### [Testo del documento]
+ + + + +
Che quel tipo (quei tipi) d’intellettuale fosse morto, travolto dagli eventi della storia, dell’economia, della politica oggi, alla vigilia del voto, lo vediamo plasticamente e in maniera monumentale e nessuno sembra sentire la mancanza di un vuoto, che probabilmente era vuoto da decenni. Non ci mancano gli appelli al voto del passato, le candidature esterne e di bandiera, i proclami e le analisi, ma, certo, oggi, gli intellettuali (termine, lo ripeto, ambiguo) sono muti, silenziosi, non hanno nulla da dire. Nemmeno sui giornali. A parte, forse, i Gomez, Travaglio e compagnia, gli ultimi intellettuali organici al partito dei cinque stelle, che, infatti, nelle televisioni e nei talk, senza immaginare che appaiono nudi come il re, interrogano indifferentemente sia i politici “nemici” sia quelli “amici” del novello stato nascente sol dell’avvenire.
+ + + + +
### [Dati raccolti]

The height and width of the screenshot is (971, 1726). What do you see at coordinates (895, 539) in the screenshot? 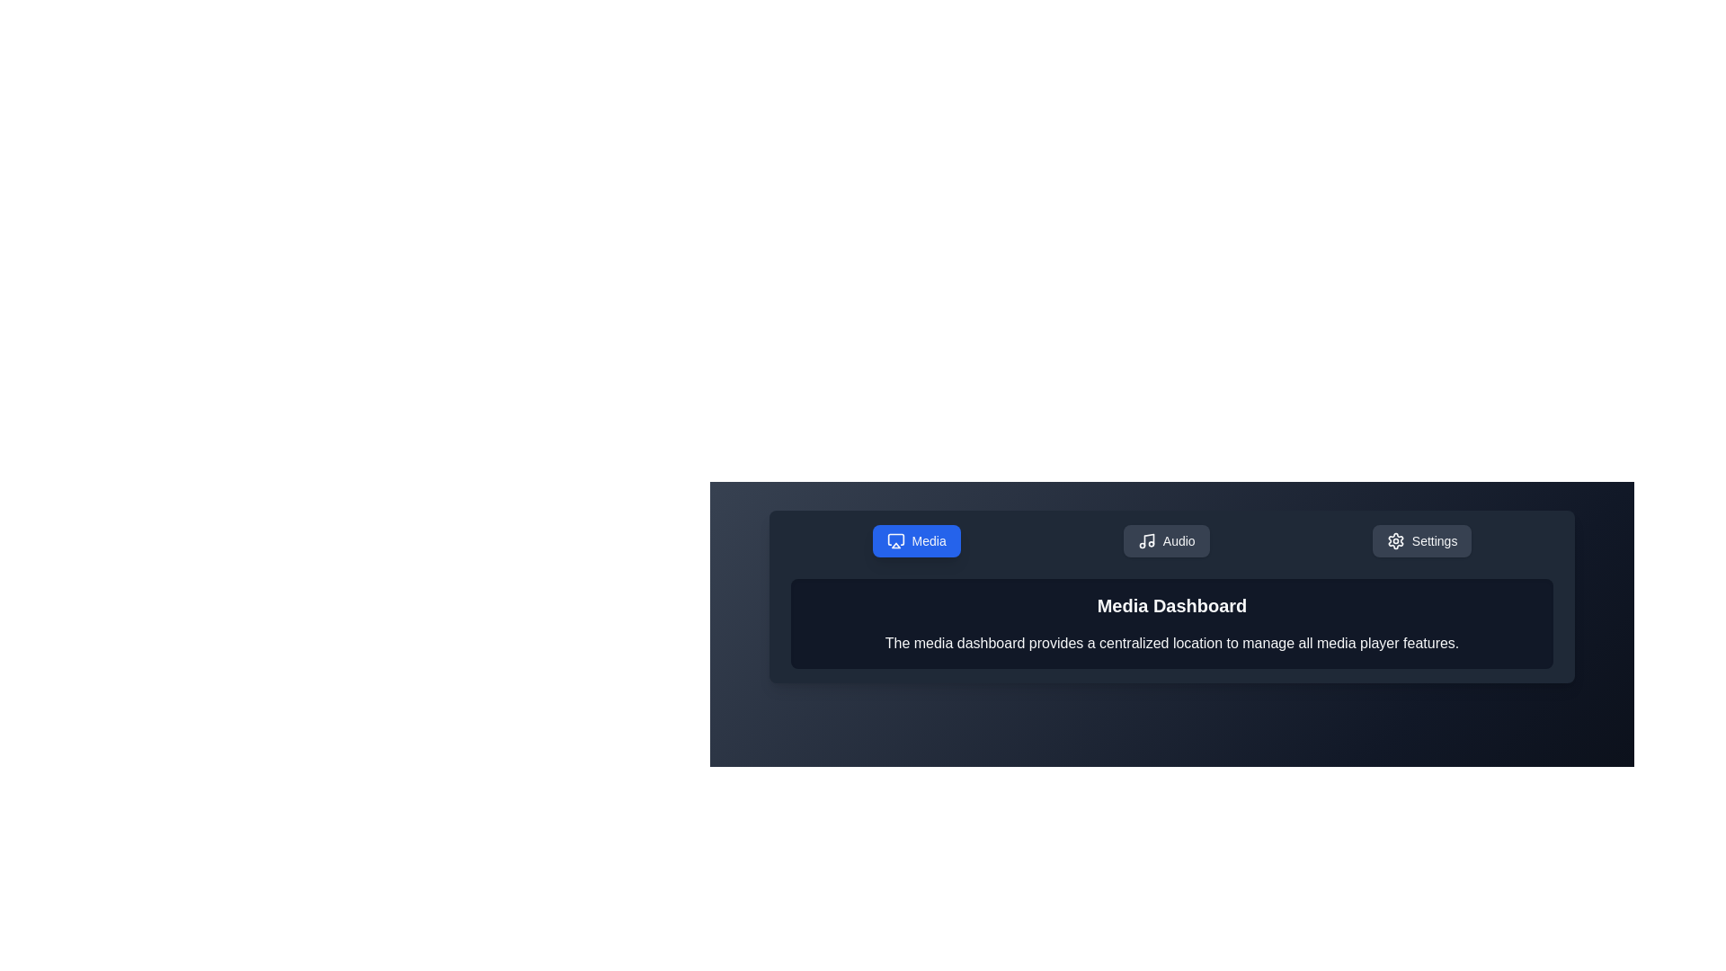
I see `the vector graphics icon with a rounded rectangular outline located at the top-left corner of the interface, above the text label 'Media'` at bounding box center [895, 539].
+ + + + +
### [Consegne]
1. Riporta testualmente il brano del testo sugli intellettuali che va da "Che quel tipo" fino a "nascente sol dell’avvenire.".
2. Nel testo sugli intellettuali, elenca tutte le cose del passato che, secondo l'autore, non ci mancano.

### [Soluzioni]
1.
Che quel tipo (quei tipi) d’intellettuale fosse morto, travolto dagli eventi della storia, dell’economia, della politica oggi, alla vigilia del voto, lo vediamo plasticamente e in maniera monumentale e nessuno sembra sentire la mancanza di un vuoto, che probabilmente era vuoto da decenni. Non ci mancano gli appelli al voto del passato, le candidature esterne e di bandiera, i proclami e le analisi, ma, certo, oggi, gli intellettuali (termine, lo ripeto, ambiguo) sono muti, silenziosi, non hanno nulla da dire. Nemmeno sui giornali. A parte, forse, i Gomez, Travaglio e compagnia, gli ultimi intellettuali organici al partito dei cinque stelle, che, infatti, nelle televisioni e nei talk, senza immaginare che appaiono nudi come il re, interrogano indifferentemente sia i politici “nemici” sia quelli “amici” del novello stato nascente sol dell’avvenire.

2.
- gli appelli al voto del passato
- le candidature esterne e di bandiera
- i proclami
- le analisi